You might think that going to your local hospital for a routine procedure, having your baby or appendicitis, is completely safe. Well, think again. According to recent research, this is not at all the case. There are many, far too many diseases in hospitals that make you sick instead of healthy.
In healthcare institutions, it seems that there are many diseases looming freely. These range from bacterial illnesses, to fungal and viral ones. These can be acquired in some cases just by simply entering a hospital, clinic, or doctor’s office.
The Consumer Reports Health Ratings Center director, Doris Peter, laments the situation, saying that it is not normal for so much death to happen in places where people expect to get healthier, not worse off. The greatest problem, he says, is that this contributes to the general insecurity and fear of going to the hospital some people have. It gives them a good reason to refrain from resorting to medical personnel for their needs.
Trying to help people make better choices when going to the hospital, Peter’s institution on Wednesday, July 29th, released a report cataloguing all infections that had started inside hospitals, rating the safety of the institutions accordingly.
The results are frightening, and Peter says that the numbers must not be ignored by the health officials of the U.S. and neither by the hospitals themselves, who should try to reduce the number of infections down to a minimum. In 2011, the last year the CDC released records for, there were 721,800 infections for 648,000 patients. That equals an average of 1.11 infections per patient, which entails that some patients definitely got more than one infection from a healthcare center, while some probably got even three separate infections.
Another worrying statistic released by the U.S. Centers for Disease Control and Prevention says that over 200 American citizens die every day from these diseases while still admitted in the hospital.
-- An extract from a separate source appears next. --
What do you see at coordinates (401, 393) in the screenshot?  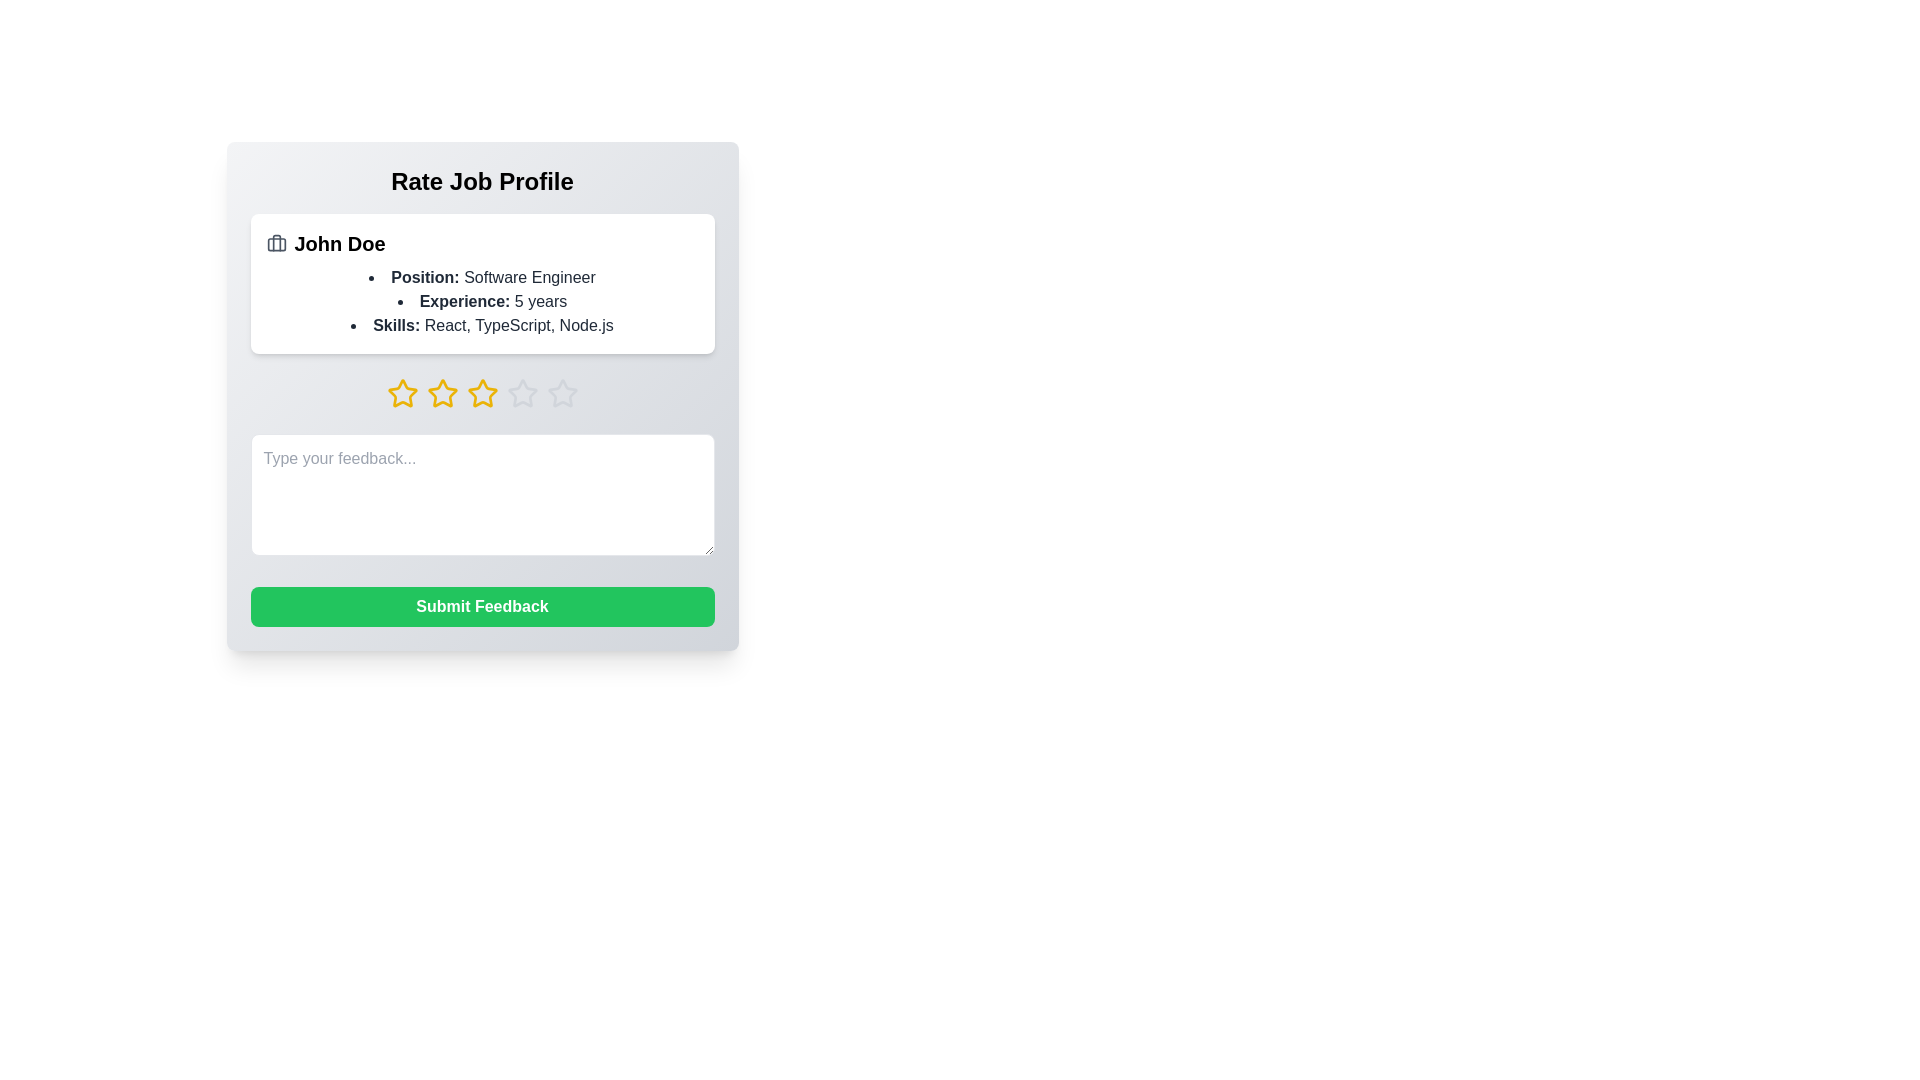 I see `the first star icon in the rating system to set or adjust the rating` at bounding box center [401, 393].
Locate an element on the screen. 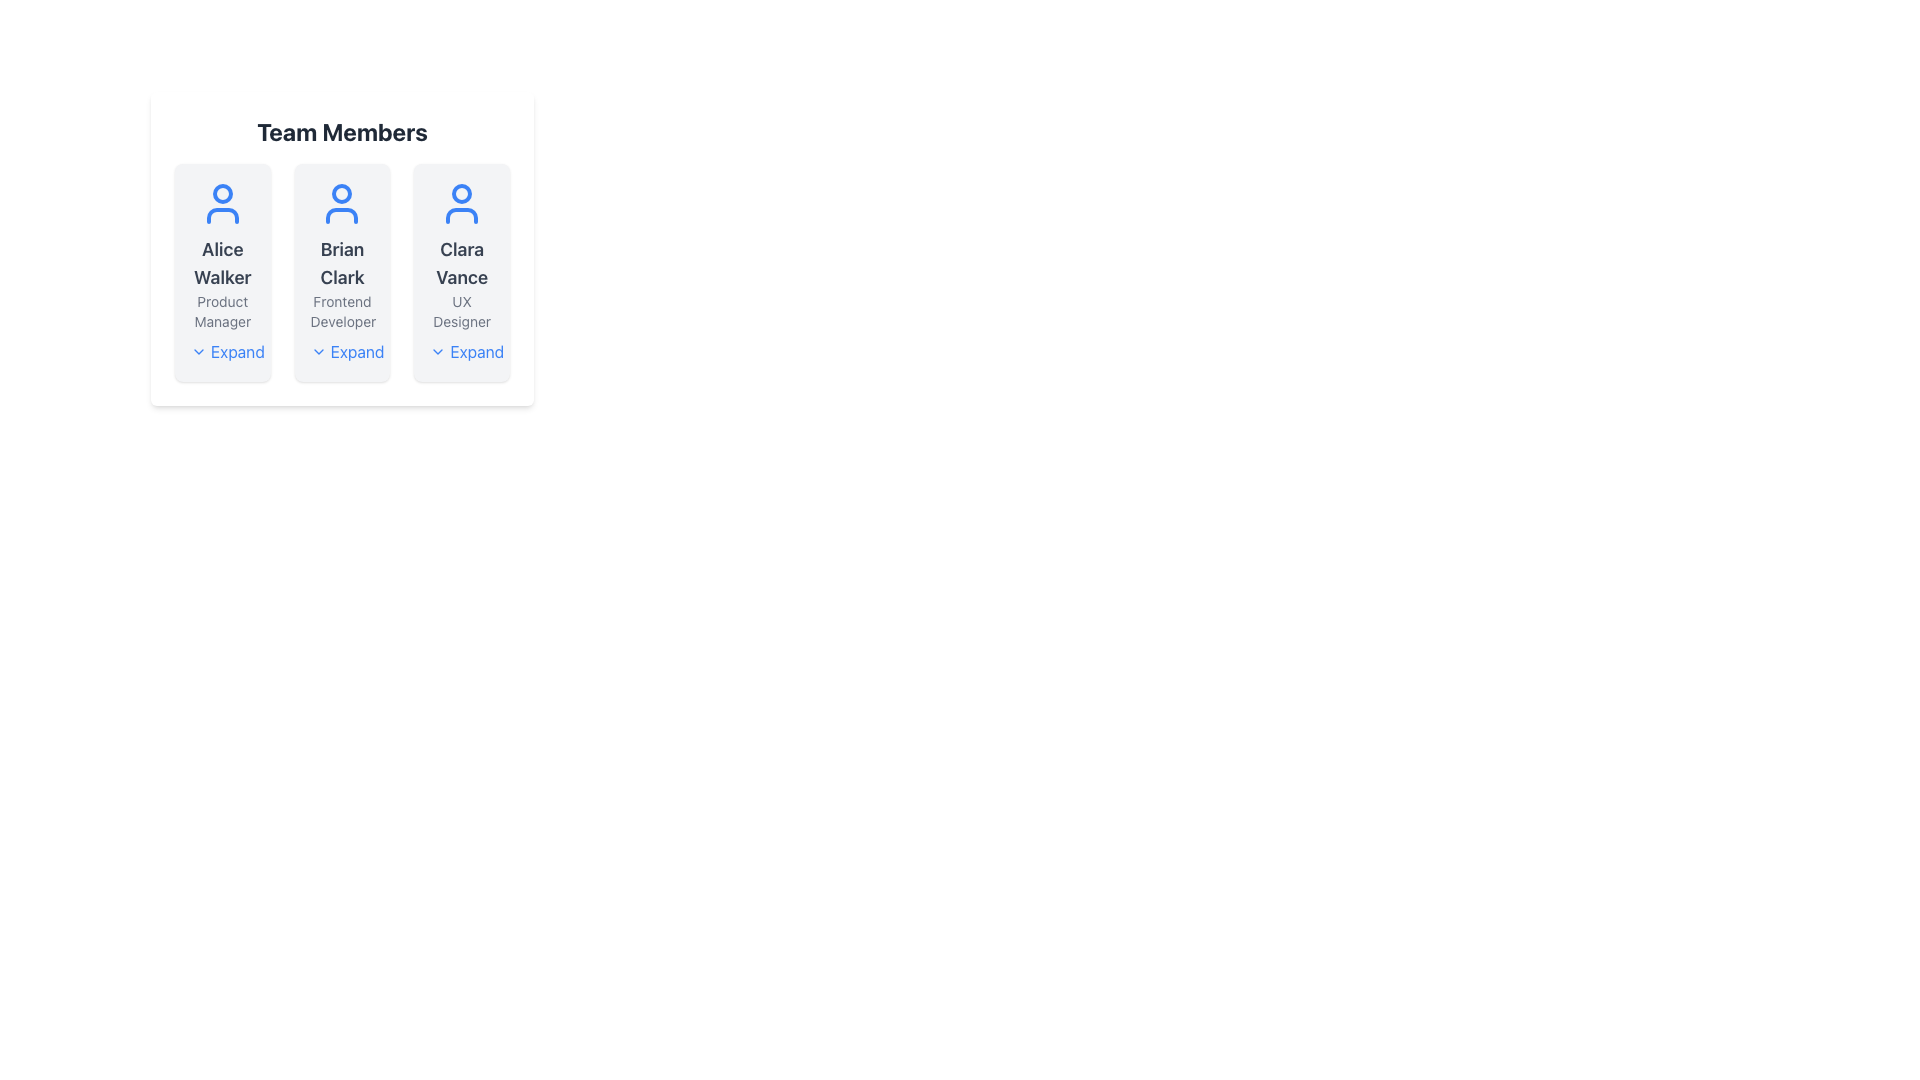 Image resolution: width=1920 pixels, height=1080 pixels. the blue user icon representing Alice Walker in the 'Team Members' section, located above her name and role details is located at coordinates (222, 204).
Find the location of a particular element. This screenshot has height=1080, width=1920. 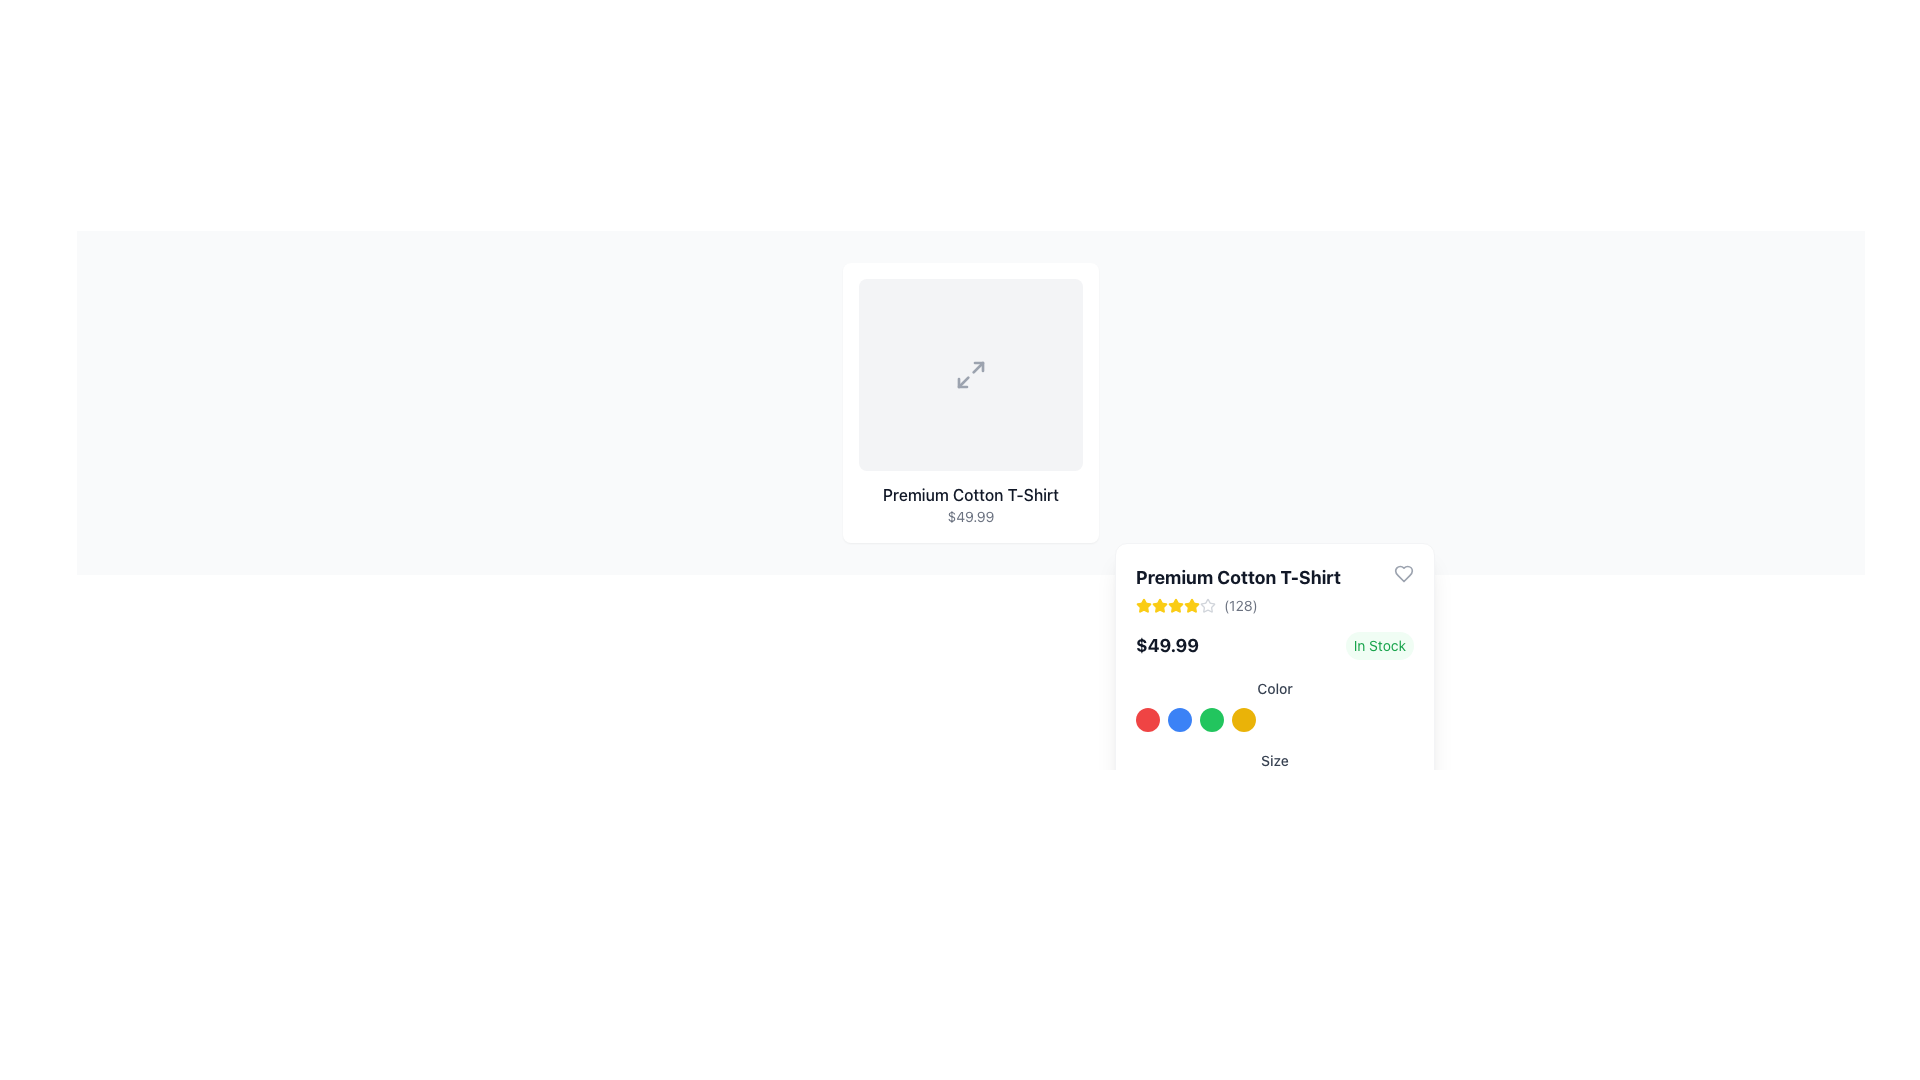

And prestigious medical centers like the Johns Hopkins Hospital of Maryland, or the Ronald Reagan UCLA in LA had one too many cases of indoor infections.
On the other hand, there are hospitals where stricter rules are followed to the book, and where the rate of infection for MRSA or C.diff – very potent, infectious, and ugly diseases – went down to zero.
Still, hospitals such as those mentioned above complained that the statistics are unfair since the number of patients per hospital is not taken into account, and say that their rates of infection are far less worrying when you look at the whole picture. Peter concludes the report by saying that these institutions should contact Consumer Reports and signal the irregularities.